Did Sean Owen's suggestion help? If not, can you please share the behaviour?

Cheers.
On 20 Oct 2015 11:02 pm, "Lan Jiang" <lj...@gmail.com> wrote:

> I think the data file is binary per the original post. So in this case,
> sc.binaryFiles should be used. However, I still recommend against using so
> many small binary files as
>
> 1. They are not good for batch I/O
> 2. They put too many memory pressure on namenode.
>
> Lan
>
>
> On Oct 20, 2015, at 11:20 AM, Deenar Toraskar <de...@gmail.com>
> wrote:
>
> also check out wholeTextFiles
>
>
> https://spark.apache.org/docs/1.4.0/api/java/org/apache/spark/SparkContext.html#wholeTextFiles(java.lang.String,%20int)
>
> On 20 October 2015 at 15:04, Lan Jiang <lj...@gmail.com> wrote:
>
>> As Francois pointed out, you are encountering a classic small file
>> anti-pattern. One solution I used in the past is to wrap all these small
>> binary files into a sequence file or avro file. For example, the avro
>> schema can have two fields: filename: string and binaryname:byte[]. Thus
>> your file is splittable and will not create so many partitions.
>>
>> Lan
>>
>>
>> On Oct 20, 2015, at 8:03 AM, François Pelletier <
>> newsletters@francoispelletier.org> wrote:
>>
>> You should aggregate your files in larger chunks before doing anything
>> else. HDFS is not fit for small files. It will bloat it and cause you a lot
>> of performance issues. Target a few hundred MB chunks partition size and
>> then save those files back to hdfs and then delete the original ones. You
>> can read, use coalesce and the saveAsXXX on the result.
>>
>> I had the same kind of problem once and solved it in bunching 100's of
>> files together in larger ones. I used text files with bzip2 compression.
>>
>>
>>
>> Le 2015-10-20 08:42, Sean Owen a écrit :
>>
>> coalesce without a shuffle? it shouldn't be an action. It just treats
>> many partitions as one.
>>
>> On Tue, Oct 20, 2015 at 1:00 PM, t3l <t3...@threelights.de> wrote:
>>
>>>
>>> I have dataset consisting of 50000 binary files (each between 500kb and
>>> 2MB). They are stored in HDFS on a Hadoop cluster. The datanodes of the
>>> cluster are also the workers for Spark.
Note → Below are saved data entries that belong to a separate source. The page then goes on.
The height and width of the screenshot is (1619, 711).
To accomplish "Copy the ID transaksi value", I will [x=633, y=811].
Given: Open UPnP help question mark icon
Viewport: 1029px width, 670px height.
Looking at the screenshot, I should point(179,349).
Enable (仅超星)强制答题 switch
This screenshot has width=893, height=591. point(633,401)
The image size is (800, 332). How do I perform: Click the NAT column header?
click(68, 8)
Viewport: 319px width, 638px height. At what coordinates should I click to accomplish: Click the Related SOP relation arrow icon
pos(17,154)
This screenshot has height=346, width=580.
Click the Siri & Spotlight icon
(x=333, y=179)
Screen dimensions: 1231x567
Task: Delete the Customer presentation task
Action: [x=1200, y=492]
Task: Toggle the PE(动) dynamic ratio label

I open the files as a RDD using
>>> sc.binaryFiles("hdfs:///path_to_directory").When I run the first action
>>> that
>>> involves this RDD, Spark spawns a RDD with more than 30000 partitions.
>>> And
>>> this takes ages to process these partitions even if you simply run
>>> "count".
>>> Performing a "repartition" directly after loading does not help, because
>>> Spark seems to insist on materializing the RDD created by binaryFiles
>>> first.
>>>
>>> How I can get around this?
>>>
>>>
>>>
>>> --
>>> View this message in context:
>>> http://apache-spark-user-list.1001560.n3.nabble.com/Ahhhh-Spark-creates-30000-partitions-What-can-I-do-tp25140.html
>>> Sent from the Apache Spark User List mailing list archive at Nabble.com
>>> <http://nabble.com/>.
>>>
>>> ---------------------------------------------------------------------
>>> To unsubscribe, e-mail: user-unsubscribe@spark.apache.org
>>> For additional commands, e-mail: user-help@spark.apache.org
>>>
>>>
>>
>>
>>
>
>

Re: Ahhhh... Spark creates >30000 partitions... What can I do?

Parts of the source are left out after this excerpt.